S.A.T. -- three letters that cause high school kids (and their parents) a lot of stress.
I work with teens and families and I teach them solid ways to combat the worry that accompanies the SAT so they can ace it.
Managing test anxiety is about managing one's mind and body.
I hope you will print this list and give it to your teen to study:
1. Put the day and test into perspective. This test will NOT determine the rest of your life. It is a necessary step for the college application process. Thinking of it as a "life or death" situation will put you in survival mode and prevent you from thinking clearly.
2. Breathe deeply; breathe through your belly. This helps relax your brain and body. Fear and anxious breathing (short and shallow) happens in your chest. Take long and deep breaths in and exhale slowly. Do this for a minute. It will mentally prepare you to focus while also relaxing you.
3. Your thoughts determine your feelings. Remember that how you think determines how you feel and act (and take a test). Notice possible negative and anxious thinking like "What if I do badly?" or "What if I don't get into college?" Then change the thought to a more realistic one like, "This is just a test that is a part of my application. I can take the test again. There is much more to me than this test score, like my grades and other activities."
4. Focus on the present. Remember that all our worries exist in the future. Focus on the present. Focus on one question at a time. When your mind wanders to a future possibility, shake your head and get back to the question at hand.
5. Be strategic. You don't need to answer every question. If you are struggling with a question, even one you think you should know, move on to the next one. You can save the harder ones for later if you have time. It is better to answer as many as you can, rather than spend too much time on one question.

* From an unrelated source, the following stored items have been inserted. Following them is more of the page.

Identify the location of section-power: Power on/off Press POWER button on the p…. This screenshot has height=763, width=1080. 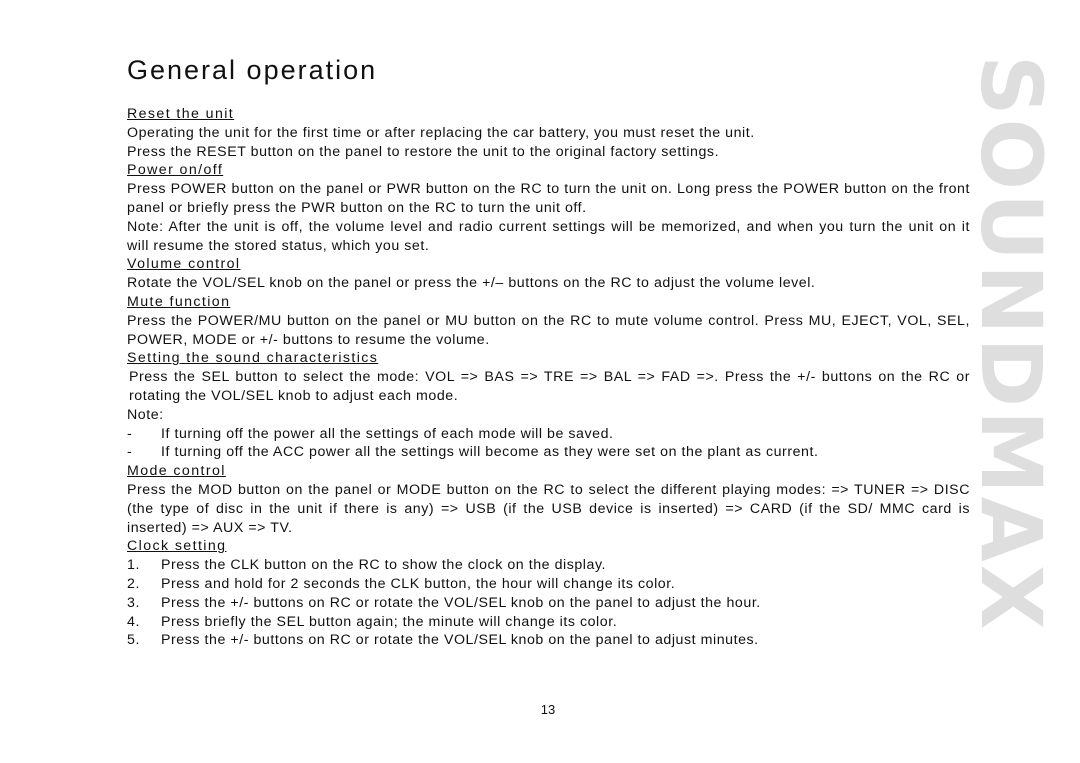
(548, 208).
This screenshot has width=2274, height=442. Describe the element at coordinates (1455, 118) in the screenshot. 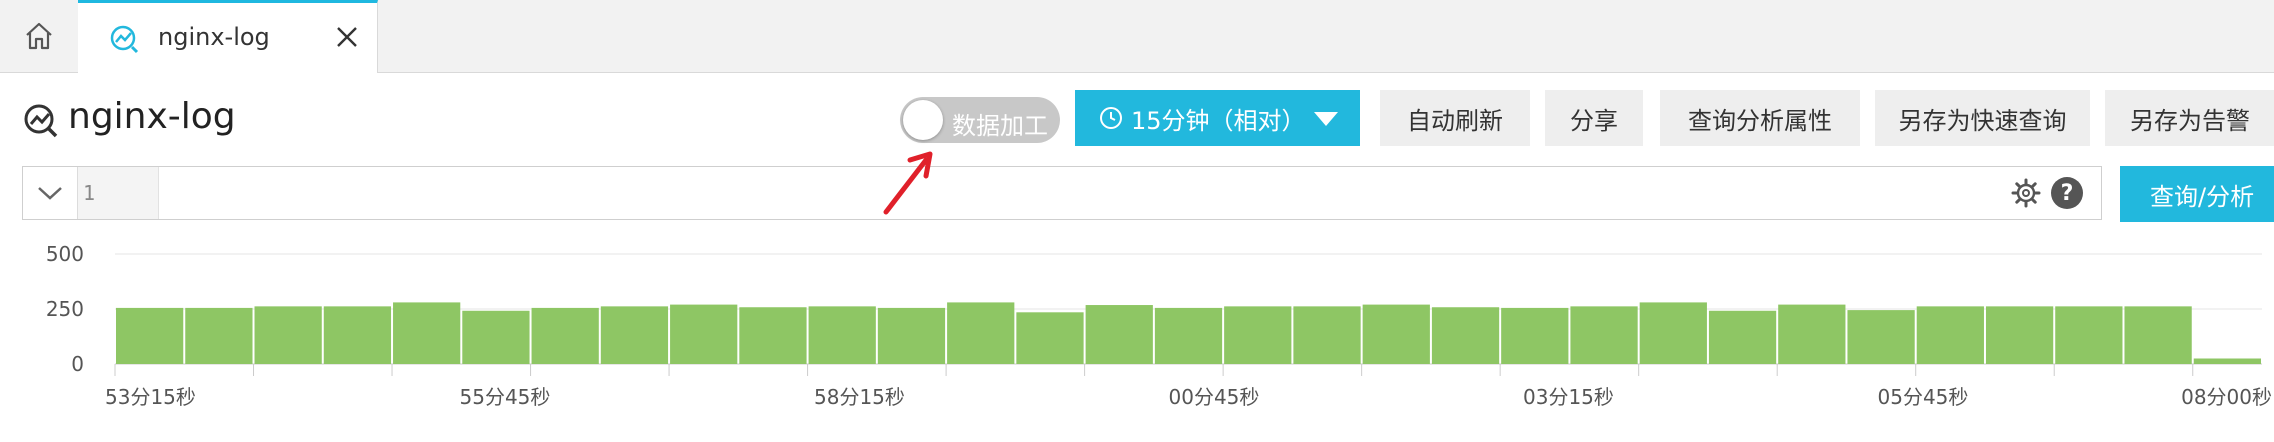

I see `auto-refresh-button: 自动刷新` at that location.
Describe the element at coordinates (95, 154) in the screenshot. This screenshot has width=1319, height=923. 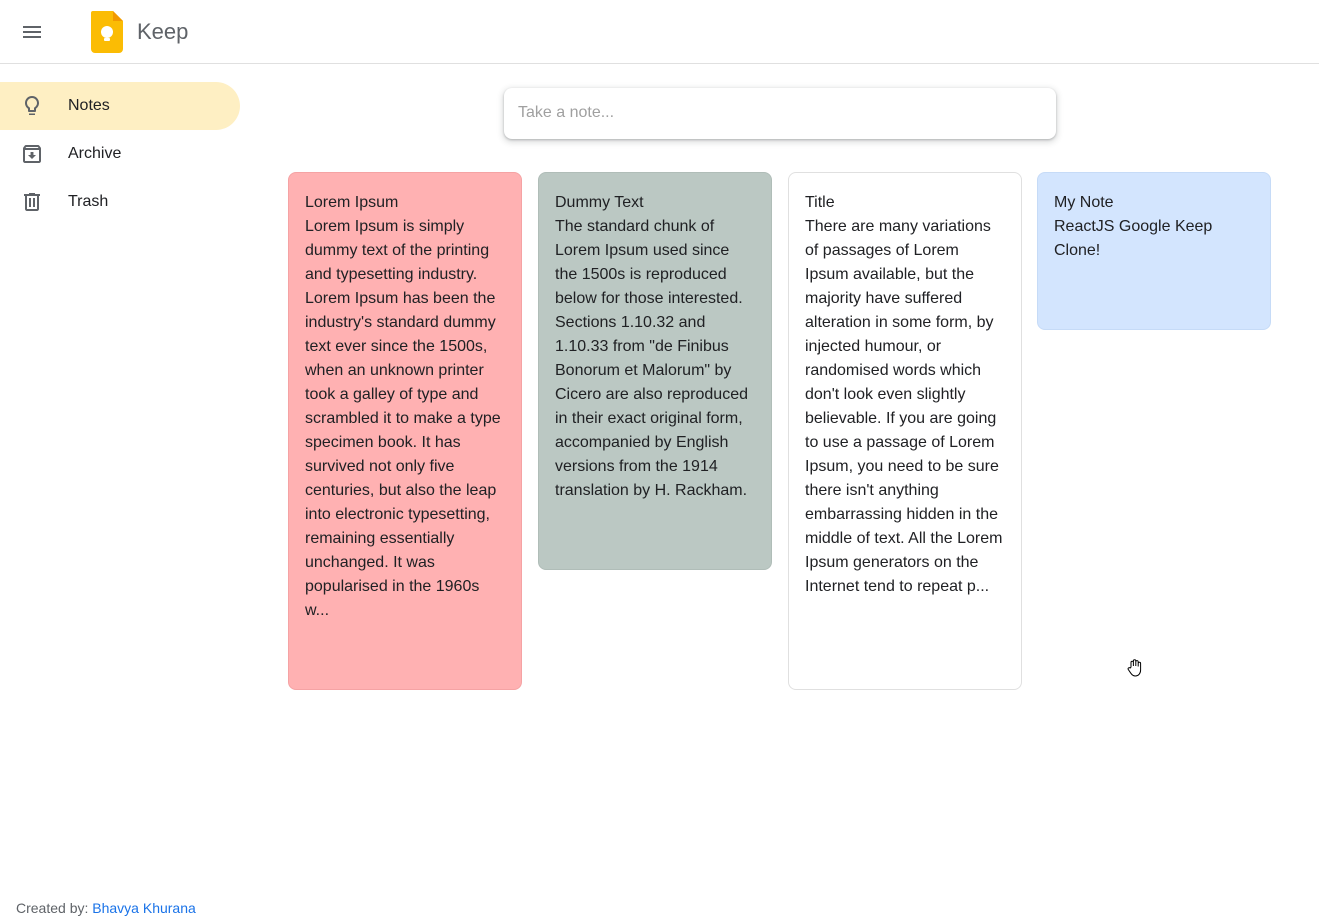
I see `sidebar-item-label: Archive` at that location.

6. Parents can help. Mom and dad, you can minimize your child's stress by managing your own worries. There are over 5,000 colleges and universities in the United States. There is a place for your child. Remember that managing your own fear will help your teen to manage his or her worries. And this will actually increase his or her chances for a positive performance. Model success, parents!
Sharp minds and sharp pencils... Now get it done!